**** Supplied entries
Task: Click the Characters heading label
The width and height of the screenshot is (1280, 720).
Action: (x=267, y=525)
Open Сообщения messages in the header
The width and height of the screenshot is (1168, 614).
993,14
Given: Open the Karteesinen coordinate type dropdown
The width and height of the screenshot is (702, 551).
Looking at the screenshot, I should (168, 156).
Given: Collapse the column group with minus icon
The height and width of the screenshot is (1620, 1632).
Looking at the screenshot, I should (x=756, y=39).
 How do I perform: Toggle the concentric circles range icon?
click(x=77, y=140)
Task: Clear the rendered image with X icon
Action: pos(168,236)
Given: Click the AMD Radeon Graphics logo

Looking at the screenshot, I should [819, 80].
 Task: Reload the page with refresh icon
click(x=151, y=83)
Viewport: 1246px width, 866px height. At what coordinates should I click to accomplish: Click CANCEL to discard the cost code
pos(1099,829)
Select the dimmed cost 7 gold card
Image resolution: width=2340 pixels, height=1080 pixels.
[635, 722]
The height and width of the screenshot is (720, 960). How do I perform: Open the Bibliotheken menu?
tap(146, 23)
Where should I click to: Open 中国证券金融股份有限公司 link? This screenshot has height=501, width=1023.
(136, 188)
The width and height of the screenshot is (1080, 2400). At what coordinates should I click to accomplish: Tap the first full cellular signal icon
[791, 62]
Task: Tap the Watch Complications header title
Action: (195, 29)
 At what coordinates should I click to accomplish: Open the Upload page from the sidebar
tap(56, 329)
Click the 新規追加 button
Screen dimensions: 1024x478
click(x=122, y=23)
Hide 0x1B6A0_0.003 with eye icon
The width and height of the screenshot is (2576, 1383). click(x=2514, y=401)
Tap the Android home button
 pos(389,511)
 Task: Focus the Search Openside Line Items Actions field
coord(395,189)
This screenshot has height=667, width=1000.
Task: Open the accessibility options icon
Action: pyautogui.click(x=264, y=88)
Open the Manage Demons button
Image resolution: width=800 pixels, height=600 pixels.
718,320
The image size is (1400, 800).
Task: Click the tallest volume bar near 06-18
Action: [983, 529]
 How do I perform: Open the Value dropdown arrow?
********
> _Exercise brief_:
Report every line of the material above that contains the string "with", matching case exactly.

> _The output_:
Given: Collapse the column group with minus icon
Task: Clear the rendered image with X icon
 Task: Reload the page with refresh icon
Hide 0x1B6A0_0.003 with eye icon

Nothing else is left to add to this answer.